Тороканов, собрав все эти новые показания, только разводил руками.
– Ну, как же тут быть? – толковал он. – Дверь на запоре, ключ на месте, а он, вор-то, сидит в чулане, а потом в ту дверь с краденой одежей проходит…
– И ничего тут мудреного! – вдруг возвысила голос бойкая, глазастая женщина, та самая Пелагея Карпова, которая по приказу Настасьи Максимовны отперла дверь. – Все это не иначе как Машуткино дело!
– Машуткино? Какой Машутки? – насторожился Тороканов.
– А известно какой! Да вот она и сама тут! – отрезала Пелагея Карпова, злобно сверкнув глазами и указывая на Машу, стоявшую тут же, в числе допрашиваемых, и уже никак не подготовленную к такому обороту дела.
– Что ты, Пелагея? Господь с тобой! За что ты на меня напраслину такую взводишь? Я-то тут при чем? – едва веря своим ушам, заговорила девушка.
– Ладно! Прикидывайся казанской сиротой, зелье ты этакое! Знаем мы тебя! – со злобной усмешкой продолжала Пелагея. – А это что же такое?

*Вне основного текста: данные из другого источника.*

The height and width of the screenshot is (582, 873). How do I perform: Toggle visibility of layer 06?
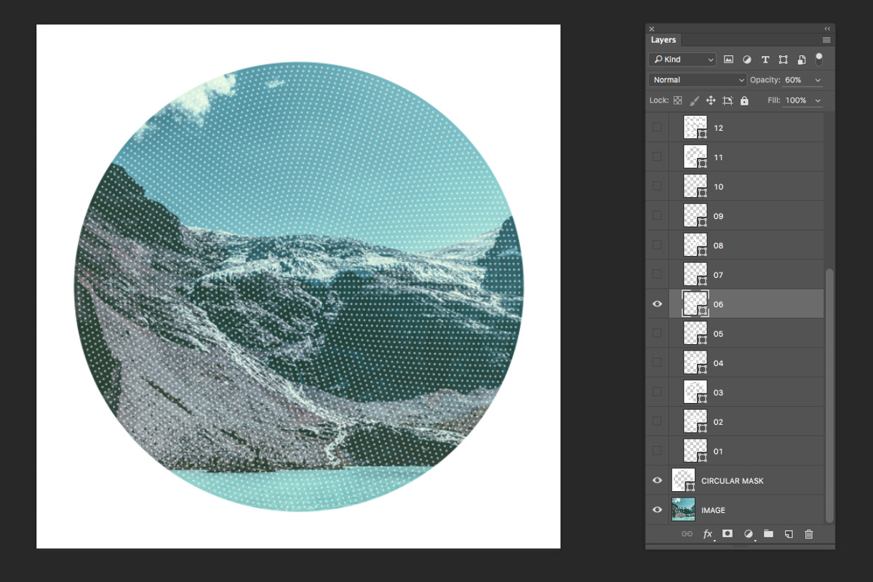point(657,303)
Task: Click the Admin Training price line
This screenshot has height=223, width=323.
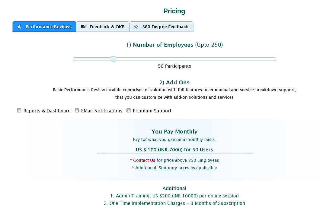Action: pos(174,196)
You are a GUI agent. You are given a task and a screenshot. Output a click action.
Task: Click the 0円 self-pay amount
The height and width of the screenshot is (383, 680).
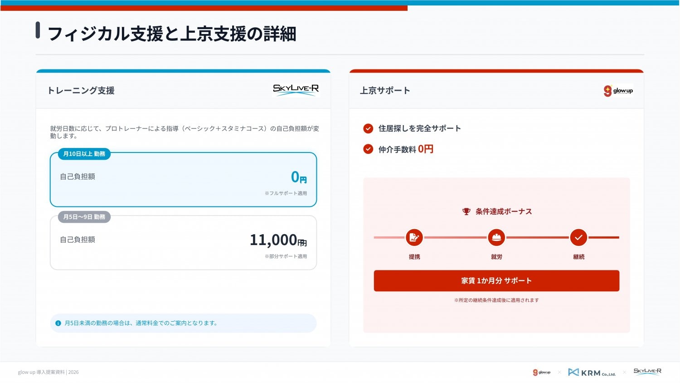click(x=299, y=177)
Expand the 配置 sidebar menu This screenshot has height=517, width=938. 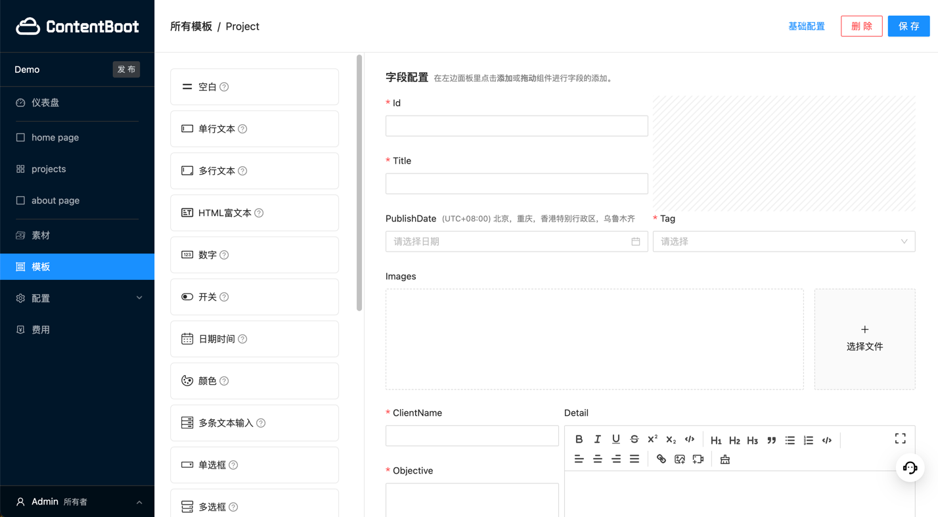click(77, 298)
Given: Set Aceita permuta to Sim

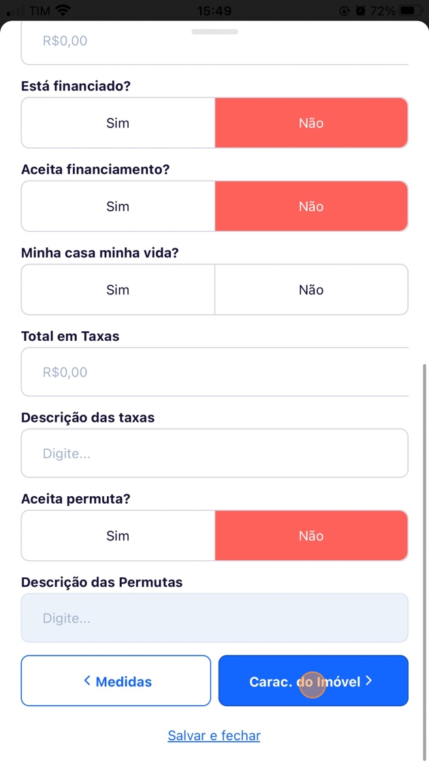Looking at the screenshot, I should point(118,536).
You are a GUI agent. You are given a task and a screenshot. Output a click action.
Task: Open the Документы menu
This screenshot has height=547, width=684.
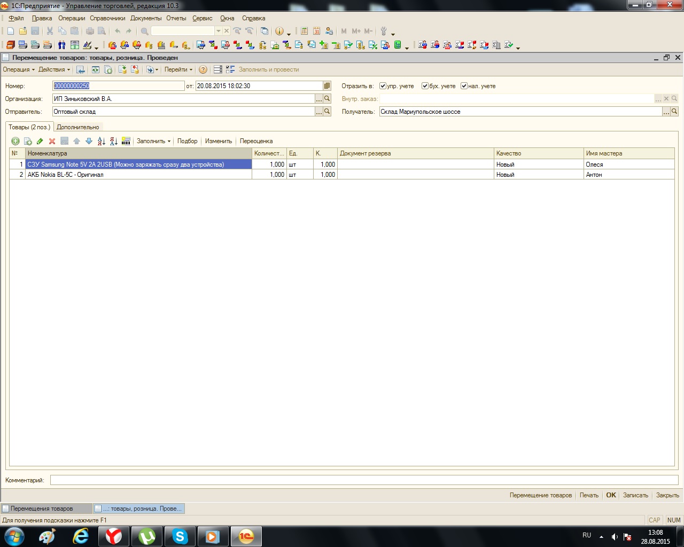[145, 18]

Она вынула из кармана платок и, приподняв его за концы руками, всем показывала.
– Чей это плат? Ну-ка, отопрись!
– Мой он! – крикнула Маша, подбегая к Пелагее и стараясь вырвать у нее из рук платок. Но та не давала.

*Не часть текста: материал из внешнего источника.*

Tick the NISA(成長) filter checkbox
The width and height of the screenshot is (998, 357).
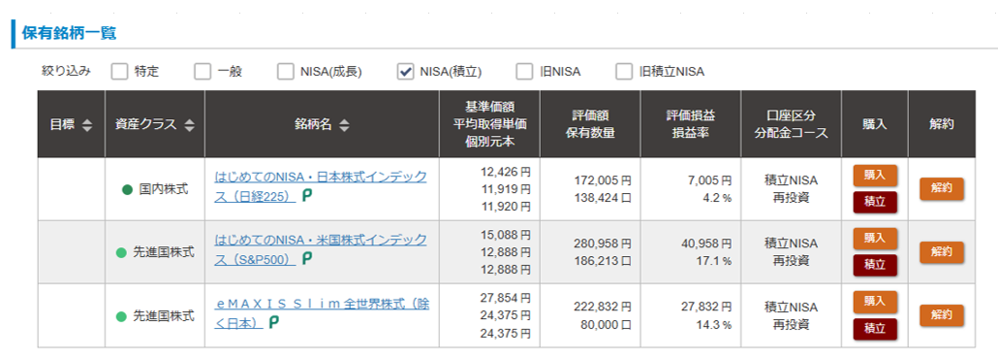285,72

Тороканов в это время так и впивался то в ту, то в другую.
– Мой плат, я обронила его нынче утром… искала… ну, ты нашла, так что ж тут? – говорила Маша, еще не понимая, какое обвинение может быть связано с этим оброненным ею утром платком.
– «Что тут такое»!… – передразнила Пелагея. – А вот это ты и скажи сама, что тут такое у тебя в этом плате в узелке завязано?
Действительно, один из углов платка был завязан узелком и в том узелке, очевидно, находилось что-то.
Тороканов взял из рук Пелагеи плат и развязал узелок.